#### [YOUR GOAL]
From the entries below, copy every line where the string "each" appears.

(Items listed in a dataset)
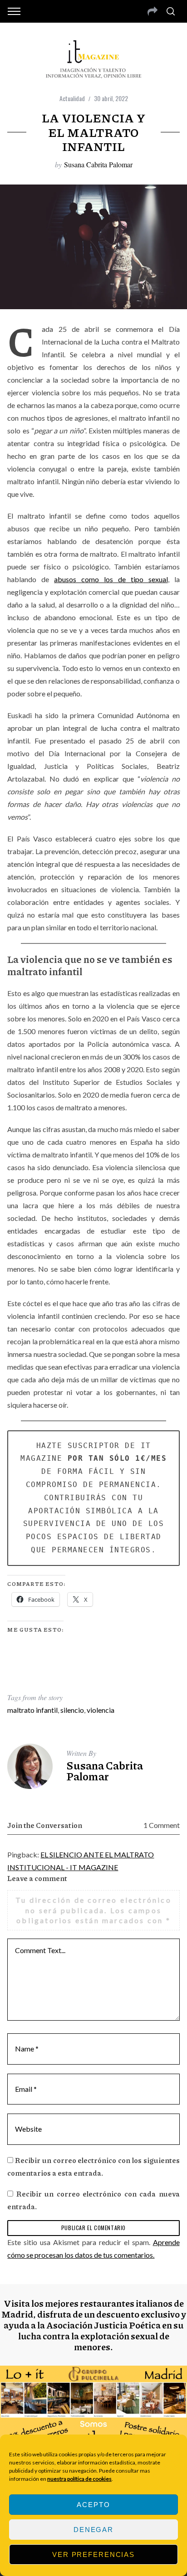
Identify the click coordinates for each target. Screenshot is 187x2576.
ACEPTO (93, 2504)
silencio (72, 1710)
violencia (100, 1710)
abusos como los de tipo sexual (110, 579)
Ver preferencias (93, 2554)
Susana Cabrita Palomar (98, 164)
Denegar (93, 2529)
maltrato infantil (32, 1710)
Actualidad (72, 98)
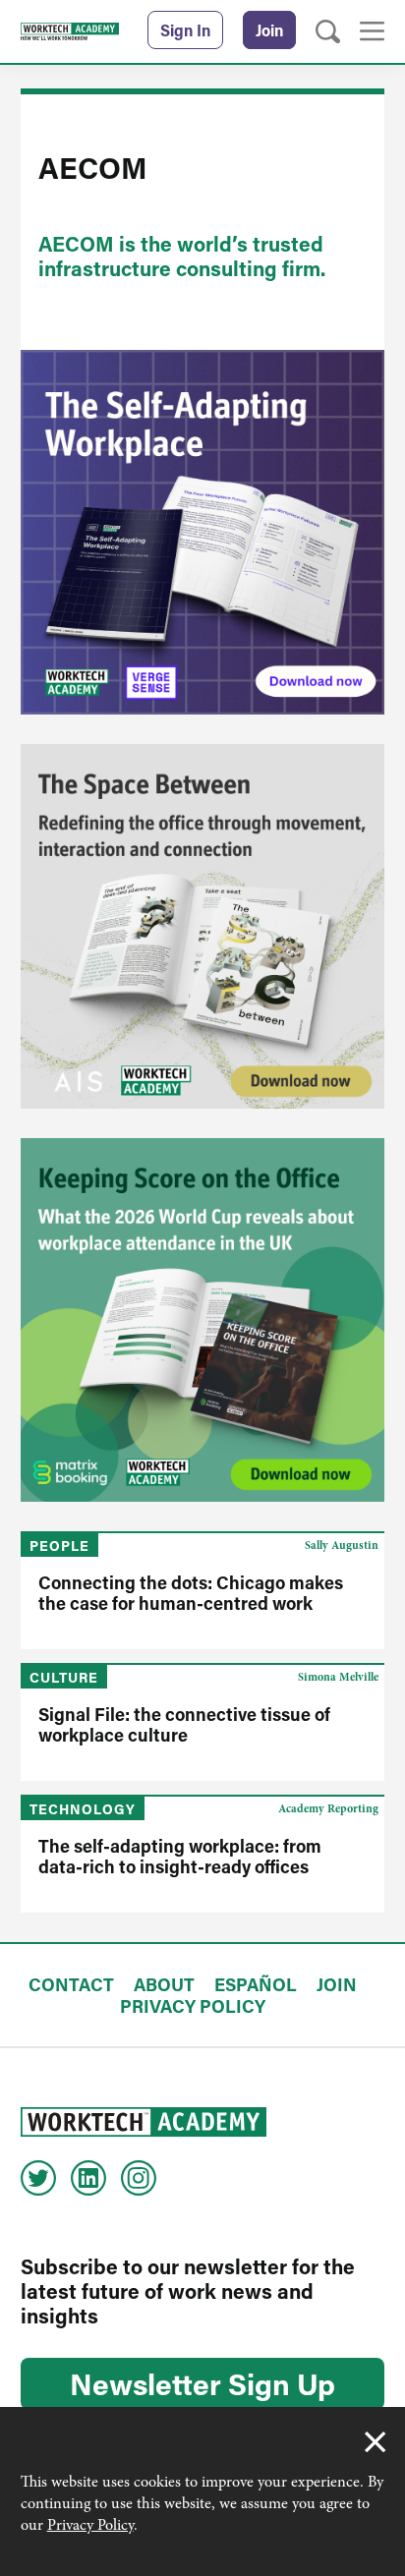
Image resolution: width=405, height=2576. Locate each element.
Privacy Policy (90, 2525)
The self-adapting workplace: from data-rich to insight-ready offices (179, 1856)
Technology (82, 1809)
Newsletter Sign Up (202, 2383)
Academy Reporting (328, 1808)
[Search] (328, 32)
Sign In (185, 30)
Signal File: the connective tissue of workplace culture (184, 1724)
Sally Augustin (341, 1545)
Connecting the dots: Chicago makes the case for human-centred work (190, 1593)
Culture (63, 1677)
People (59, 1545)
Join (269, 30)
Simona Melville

#### [RESULT]
Identify the click coordinates for each target. Screenshot is 187x2576.
Image resolution: width=405, height=2576. Locate each element.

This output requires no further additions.